▶ **INPUT**:
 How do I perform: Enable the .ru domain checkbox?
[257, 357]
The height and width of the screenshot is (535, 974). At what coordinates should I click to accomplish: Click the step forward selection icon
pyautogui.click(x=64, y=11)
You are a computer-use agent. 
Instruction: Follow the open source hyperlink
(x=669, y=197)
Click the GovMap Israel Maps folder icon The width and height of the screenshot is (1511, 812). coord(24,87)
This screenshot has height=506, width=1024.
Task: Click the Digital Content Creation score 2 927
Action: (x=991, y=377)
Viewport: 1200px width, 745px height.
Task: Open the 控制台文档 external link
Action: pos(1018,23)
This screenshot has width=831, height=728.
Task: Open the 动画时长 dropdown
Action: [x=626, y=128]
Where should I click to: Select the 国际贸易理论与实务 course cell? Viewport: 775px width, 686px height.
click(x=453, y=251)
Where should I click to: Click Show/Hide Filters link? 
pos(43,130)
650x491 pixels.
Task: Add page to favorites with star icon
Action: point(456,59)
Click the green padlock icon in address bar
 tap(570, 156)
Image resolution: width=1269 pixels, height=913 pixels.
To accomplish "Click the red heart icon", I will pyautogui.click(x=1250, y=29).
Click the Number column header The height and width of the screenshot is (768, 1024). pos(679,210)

▶ **PROBLEM**: The material above is to be transcribed in full, exactly as it stands.

▶ **SOLUTION TO THE PROBLEM**:
 How do I perform: Enable the .ru domain checkbox?
[257, 357]
The height and width of the screenshot is (535, 974). At what coordinates should I click to accomplish: Click the step forward selection icon
pyautogui.click(x=64, y=11)
You are a computer-use agent. 
Instruction: Follow the open source hyperlink
(x=669, y=197)
Click the GovMap Israel Maps folder icon The width and height of the screenshot is (1511, 812). coord(24,87)
This screenshot has height=506, width=1024.
Task: Click the Digital Content Creation score 2 927
Action: (x=991, y=377)
Viewport: 1200px width, 745px height.
Task: Open the 控制台文档 external link
Action: pos(1018,23)
This screenshot has width=831, height=728.
Task: Open the 动画时长 dropdown
Action: [x=626, y=128]
Where should I click to: Select the 国际贸易理论与实务 course cell? Viewport: 775px width, 686px height.
click(x=453, y=251)
Where should I click to: Click Show/Hide Filters link? 
pos(43,130)
650x491 pixels.
Task: Add page to favorites with star icon
Action: point(456,59)
Click the green padlock icon in address bar
 tap(570, 156)
Image resolution: width=1269 pixels, height=913 pixels.
To accomplish "Click the red heart icon", I will pyautogui.click(x=1250, y=29).
Click the Number column header The height and width of the screenshot is (768, 1024). pos(679,210)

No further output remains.